I would suggest significantly reducing the blade chord, and ensuring that the struts do not end at r = 0 to avoid panel overlap.
BR,
David
Hello,
similar to the last answer on this topic (with a very similar rotor geometry, if not the same):
The rotor you are modeling is particularly challenging to model aerodynamically:
- The rotor is high-solidity. With 3 blades, chord ≈ 0.4 m and radius ≈ 0.5 m, the solidity is about σ ≈ 0.38, which is well into the high-solidity regime.
- The chord-to-radius ratio is very large (c/R ≈ 0.8), leading to very strong induction and intense blade-wake interaction.
- The blade aspect ratio is low (H/c ≈ 2.5), so 3D effects and deep stall dominate large parts of the rotation.
- Large azimuthal regions operate in dynamic stall, producing strong, rapidly varying vorticity that makes free-wake models especially sensitive to numerical settings.
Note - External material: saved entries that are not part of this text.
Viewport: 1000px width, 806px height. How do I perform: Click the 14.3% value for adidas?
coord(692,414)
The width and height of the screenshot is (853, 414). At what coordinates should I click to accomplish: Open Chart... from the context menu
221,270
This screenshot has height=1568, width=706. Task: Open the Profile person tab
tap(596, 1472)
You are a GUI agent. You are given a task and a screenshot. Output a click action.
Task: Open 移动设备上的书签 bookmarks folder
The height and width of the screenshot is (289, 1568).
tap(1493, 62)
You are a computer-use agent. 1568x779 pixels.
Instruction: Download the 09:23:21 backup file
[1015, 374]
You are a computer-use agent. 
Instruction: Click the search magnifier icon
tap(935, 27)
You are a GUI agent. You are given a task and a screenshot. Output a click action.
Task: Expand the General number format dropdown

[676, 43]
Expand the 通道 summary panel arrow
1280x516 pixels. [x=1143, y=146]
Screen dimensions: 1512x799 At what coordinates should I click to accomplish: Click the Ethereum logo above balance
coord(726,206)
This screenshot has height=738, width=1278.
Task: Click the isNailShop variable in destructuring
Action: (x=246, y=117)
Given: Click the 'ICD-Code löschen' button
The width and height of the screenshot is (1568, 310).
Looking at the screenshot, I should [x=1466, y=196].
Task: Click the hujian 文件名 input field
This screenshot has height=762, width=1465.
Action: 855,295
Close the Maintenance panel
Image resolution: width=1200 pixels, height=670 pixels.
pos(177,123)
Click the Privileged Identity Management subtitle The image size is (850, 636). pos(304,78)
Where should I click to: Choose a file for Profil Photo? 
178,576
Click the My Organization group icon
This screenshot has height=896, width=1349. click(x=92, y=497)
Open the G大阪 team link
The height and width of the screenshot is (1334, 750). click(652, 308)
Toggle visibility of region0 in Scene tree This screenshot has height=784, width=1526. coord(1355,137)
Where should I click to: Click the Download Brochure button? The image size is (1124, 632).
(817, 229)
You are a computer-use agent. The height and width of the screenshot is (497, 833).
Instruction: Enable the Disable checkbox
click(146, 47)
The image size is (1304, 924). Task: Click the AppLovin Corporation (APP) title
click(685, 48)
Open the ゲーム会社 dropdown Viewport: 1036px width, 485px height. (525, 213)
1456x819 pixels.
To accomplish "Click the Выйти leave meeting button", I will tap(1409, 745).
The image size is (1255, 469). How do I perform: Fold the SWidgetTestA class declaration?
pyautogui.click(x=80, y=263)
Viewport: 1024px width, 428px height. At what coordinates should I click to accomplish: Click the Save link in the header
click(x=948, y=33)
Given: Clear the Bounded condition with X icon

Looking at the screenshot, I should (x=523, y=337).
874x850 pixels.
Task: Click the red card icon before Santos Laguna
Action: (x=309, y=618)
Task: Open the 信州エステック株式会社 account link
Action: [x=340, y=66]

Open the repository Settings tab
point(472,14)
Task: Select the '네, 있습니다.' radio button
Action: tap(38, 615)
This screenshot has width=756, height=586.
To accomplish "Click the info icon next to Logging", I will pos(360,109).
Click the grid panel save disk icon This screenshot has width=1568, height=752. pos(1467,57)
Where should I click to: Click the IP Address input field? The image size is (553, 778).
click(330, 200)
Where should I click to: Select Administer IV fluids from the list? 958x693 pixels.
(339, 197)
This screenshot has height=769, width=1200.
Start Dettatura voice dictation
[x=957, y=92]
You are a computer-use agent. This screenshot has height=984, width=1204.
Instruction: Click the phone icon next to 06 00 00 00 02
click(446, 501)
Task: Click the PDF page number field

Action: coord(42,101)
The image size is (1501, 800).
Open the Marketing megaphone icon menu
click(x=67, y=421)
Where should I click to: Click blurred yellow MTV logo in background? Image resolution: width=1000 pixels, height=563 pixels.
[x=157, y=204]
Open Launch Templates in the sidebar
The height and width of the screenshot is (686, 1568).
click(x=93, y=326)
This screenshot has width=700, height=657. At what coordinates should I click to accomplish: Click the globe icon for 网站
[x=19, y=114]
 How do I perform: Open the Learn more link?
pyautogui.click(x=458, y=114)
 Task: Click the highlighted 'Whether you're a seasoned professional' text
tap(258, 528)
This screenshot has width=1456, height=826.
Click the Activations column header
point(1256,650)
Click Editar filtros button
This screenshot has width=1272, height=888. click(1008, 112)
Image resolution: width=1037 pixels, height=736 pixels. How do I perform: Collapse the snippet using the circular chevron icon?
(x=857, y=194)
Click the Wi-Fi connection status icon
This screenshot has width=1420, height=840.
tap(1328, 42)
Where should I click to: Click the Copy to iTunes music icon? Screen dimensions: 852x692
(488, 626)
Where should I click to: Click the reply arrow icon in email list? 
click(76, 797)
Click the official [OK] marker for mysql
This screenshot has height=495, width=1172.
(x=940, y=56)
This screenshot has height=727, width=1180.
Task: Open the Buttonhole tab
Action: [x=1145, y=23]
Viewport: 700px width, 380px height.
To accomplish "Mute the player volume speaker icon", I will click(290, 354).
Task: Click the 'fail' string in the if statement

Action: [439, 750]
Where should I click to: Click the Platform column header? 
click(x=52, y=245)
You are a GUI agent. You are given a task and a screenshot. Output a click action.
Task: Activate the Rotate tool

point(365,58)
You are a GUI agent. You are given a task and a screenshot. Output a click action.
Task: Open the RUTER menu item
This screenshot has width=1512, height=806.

- Overlapping bound vortex elements from the struts at r=0
Besides, this rotor concept is not expected to produce significant power in practice. High-solidity H-rotors typically operate at very low tip-speed ratios, where large portions of the blades are in deep stall for most of the revolution. Combined with the very large struts (chord ≈ 0.2 m, i.e. ~50% of the blade chord), the parasitic drag losses are substantial and can easily dominate any useful aerodynamic torque. As a result, even if the wake is numerically stabilized, the achievable power coefficient will be low and the solution will remain highly sensitive to numerical and modeling parameters.
I would suggest significantly reducing the blade chord, and ensuring that the struts do not end at r = 0 to avoid panel overlap.